**INSTRUÇÕES:**
1: Indique se cada afirmação está de acordo com o texto sobre o rapper Oruam, respondendo sim ou não e citando literalmente as palavras do texto que decidem a questão: (a) o ministro concedeu o habeas corpus ao rapper; (b) a liminar revogada havia substituído a prisão preventiva por outras medidas cautelares; (c) segundo o relator, houve 28 interrupções em um período de 43 dias.
2: Dê seguimento ao texto sobre o rapper Oruam, começando logo após a última frase apresentada.

**TEXTO:**

# # # # # # #

O ministro do Superior Tribunal de Justiça (STJ), Joel Ilan Paciornik, negou recurso em habeas corpus em favor do rapper Mauro Davi dos Santos Nepomuceno, conhecido como Oruam, e, por consequência, revogou a liminar que havia substituído a prisão preventiva do músico por outras medidas cautelares.
A decisão foi tomada em razão do descumprimento reiterado do monitoramento eletrônico, após a informação de que o artista teria violado diversas vezes a obrigação de manter a bateria da tornozeleira eletrônica carregada, conduta que, segundo o ministro, coloca em risco a ordem pública e a aplicação da lei penal.
Para o relator, “as 28 interrupções em um período de 43 dias extrapolam, em muito, um mero ‘problema de carregamento’. Tal conduta compromete diretamente o controle estatal sobre a liberdade do acusado, inviabilizando o monitoramento de seus deslocamentos e frustrando a fiscalização imposta pelo juízo”.

# # # # # # #

Registros salvos

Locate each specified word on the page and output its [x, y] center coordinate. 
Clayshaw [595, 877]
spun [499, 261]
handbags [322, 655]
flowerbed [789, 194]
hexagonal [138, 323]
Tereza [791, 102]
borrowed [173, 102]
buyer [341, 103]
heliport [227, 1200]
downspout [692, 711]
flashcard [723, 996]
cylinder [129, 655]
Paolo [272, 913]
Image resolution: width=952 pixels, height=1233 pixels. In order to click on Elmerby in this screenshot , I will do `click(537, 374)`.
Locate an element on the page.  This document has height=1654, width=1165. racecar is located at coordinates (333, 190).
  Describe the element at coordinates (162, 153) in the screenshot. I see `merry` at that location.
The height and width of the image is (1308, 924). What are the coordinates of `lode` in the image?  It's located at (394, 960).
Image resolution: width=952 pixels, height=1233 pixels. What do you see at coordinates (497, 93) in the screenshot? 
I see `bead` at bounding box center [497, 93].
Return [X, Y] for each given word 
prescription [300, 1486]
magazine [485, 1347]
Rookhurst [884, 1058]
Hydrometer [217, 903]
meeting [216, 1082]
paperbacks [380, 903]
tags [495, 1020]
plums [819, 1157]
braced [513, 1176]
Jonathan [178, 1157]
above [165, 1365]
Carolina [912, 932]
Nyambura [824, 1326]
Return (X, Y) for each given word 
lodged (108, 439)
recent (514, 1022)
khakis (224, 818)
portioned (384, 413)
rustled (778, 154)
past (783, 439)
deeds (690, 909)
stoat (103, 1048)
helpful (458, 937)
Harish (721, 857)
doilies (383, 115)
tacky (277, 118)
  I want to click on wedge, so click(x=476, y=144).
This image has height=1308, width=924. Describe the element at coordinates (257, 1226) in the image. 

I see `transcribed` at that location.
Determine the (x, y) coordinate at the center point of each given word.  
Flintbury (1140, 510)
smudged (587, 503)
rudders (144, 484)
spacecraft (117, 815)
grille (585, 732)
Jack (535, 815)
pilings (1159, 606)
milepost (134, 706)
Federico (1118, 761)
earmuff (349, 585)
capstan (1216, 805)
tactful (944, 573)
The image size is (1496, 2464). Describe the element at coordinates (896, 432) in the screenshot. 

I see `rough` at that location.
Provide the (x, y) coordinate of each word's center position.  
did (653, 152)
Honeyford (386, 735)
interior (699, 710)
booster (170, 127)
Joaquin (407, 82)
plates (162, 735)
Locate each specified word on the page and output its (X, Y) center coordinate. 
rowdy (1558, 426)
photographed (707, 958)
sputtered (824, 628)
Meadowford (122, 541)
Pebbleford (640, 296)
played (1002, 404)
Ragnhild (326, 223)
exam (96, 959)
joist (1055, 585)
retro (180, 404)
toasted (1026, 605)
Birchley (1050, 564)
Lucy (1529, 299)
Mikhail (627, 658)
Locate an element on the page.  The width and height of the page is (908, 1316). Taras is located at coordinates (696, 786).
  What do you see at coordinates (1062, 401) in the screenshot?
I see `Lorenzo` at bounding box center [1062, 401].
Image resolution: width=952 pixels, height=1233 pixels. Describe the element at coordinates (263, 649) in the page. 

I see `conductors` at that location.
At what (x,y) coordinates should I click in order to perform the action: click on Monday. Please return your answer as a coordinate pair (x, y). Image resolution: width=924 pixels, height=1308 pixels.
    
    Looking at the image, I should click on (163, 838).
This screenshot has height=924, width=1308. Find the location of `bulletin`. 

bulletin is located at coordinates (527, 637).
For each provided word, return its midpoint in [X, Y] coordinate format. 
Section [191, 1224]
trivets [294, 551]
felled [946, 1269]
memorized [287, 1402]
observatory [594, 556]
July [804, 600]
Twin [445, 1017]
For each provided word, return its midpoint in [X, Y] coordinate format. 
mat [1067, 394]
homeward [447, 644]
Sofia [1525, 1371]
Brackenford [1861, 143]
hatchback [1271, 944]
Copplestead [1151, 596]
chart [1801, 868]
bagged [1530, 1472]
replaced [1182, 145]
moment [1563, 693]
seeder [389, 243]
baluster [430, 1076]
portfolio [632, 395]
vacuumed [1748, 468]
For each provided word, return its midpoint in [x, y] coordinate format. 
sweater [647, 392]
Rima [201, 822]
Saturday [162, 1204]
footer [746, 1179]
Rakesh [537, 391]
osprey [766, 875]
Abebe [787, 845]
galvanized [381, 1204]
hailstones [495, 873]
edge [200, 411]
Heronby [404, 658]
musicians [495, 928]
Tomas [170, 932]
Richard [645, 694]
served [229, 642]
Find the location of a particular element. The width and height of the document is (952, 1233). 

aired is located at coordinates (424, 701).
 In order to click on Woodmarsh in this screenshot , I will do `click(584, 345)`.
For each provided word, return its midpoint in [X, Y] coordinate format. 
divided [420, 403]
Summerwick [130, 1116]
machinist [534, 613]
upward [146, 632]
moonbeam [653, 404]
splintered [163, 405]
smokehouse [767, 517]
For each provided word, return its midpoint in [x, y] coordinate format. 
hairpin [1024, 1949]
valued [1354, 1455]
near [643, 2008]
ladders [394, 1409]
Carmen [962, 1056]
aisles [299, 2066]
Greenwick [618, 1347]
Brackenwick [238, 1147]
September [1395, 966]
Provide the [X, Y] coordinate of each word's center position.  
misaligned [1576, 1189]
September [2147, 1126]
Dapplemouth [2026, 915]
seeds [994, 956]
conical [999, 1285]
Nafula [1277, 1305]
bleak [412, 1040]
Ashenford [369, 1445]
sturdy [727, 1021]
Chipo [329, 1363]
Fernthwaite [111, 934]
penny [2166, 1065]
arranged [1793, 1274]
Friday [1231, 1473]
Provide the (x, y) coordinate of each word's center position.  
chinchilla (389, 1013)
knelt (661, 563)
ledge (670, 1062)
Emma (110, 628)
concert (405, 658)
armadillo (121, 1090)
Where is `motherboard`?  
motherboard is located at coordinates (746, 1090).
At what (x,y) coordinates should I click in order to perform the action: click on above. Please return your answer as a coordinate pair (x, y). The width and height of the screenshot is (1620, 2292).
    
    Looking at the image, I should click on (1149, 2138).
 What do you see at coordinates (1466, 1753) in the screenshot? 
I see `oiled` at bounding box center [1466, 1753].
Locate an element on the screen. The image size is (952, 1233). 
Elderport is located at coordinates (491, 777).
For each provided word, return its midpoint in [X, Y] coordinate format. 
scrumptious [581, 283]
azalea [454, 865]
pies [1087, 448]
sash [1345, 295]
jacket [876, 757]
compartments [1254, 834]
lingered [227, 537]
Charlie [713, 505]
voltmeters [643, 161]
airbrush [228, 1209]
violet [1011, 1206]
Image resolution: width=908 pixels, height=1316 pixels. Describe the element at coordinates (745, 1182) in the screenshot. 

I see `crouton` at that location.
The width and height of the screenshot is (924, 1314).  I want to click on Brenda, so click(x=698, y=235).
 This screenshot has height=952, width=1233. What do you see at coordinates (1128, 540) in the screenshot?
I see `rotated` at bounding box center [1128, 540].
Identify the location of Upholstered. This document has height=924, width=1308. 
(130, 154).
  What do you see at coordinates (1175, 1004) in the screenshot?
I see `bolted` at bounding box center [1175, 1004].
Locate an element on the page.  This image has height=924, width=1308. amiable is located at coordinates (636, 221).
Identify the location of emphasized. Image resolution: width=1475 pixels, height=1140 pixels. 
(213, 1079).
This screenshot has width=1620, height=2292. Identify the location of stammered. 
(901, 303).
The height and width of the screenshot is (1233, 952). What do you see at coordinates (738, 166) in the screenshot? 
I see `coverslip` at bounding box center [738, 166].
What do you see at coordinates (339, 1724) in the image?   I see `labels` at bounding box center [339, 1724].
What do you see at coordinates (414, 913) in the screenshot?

# # # # # # #

**RESPOSTAS FORNECIDAS:**
1:
(a) Não: “negou recurso em habeas corpus em favor do rapper”.
(b) Sim: “revogou a liminar que havia substituído a prisão preventiva do músico por outras medidas cautelares”.
(c) Sim: “as 28 interrupções em um período de 43 dias”.

2:
A liminar que permitiu o relaxamento da prisão foi concedida em setembro do ano passado, no âmbito de ação penal que investiga crime de homicídio tentado. À época, o ministro Paciornik considerou insuficiente a fundamentação do decreto prisional.
Ao analisar o mérito do habeas corpus, após o registro do descumprimento reiterado da cautelar de monitoramento eletrônico, o relator apontou que o cenário evidencia desrespeito à autoridade judicial e demonstra a inadequação de medidas cautelares mais brandas.
Joel Ilan Paciornik destacou ainda que o artigo 282, parágrafo 4º, do Código de Processo Penal autoriza o restabelecimento da prisão preventiva em caso de descumprimento das medidas impostas.
“O restabelecimento da prisão preventiva, nesse cenário, mostra-se proporcional e adequado, não como antecipação de pena, mas como instrumento indispensável para assegurar a efetividade do processo penal e preservar a credibilidade das decisões judiciais”, concluiu o ministro.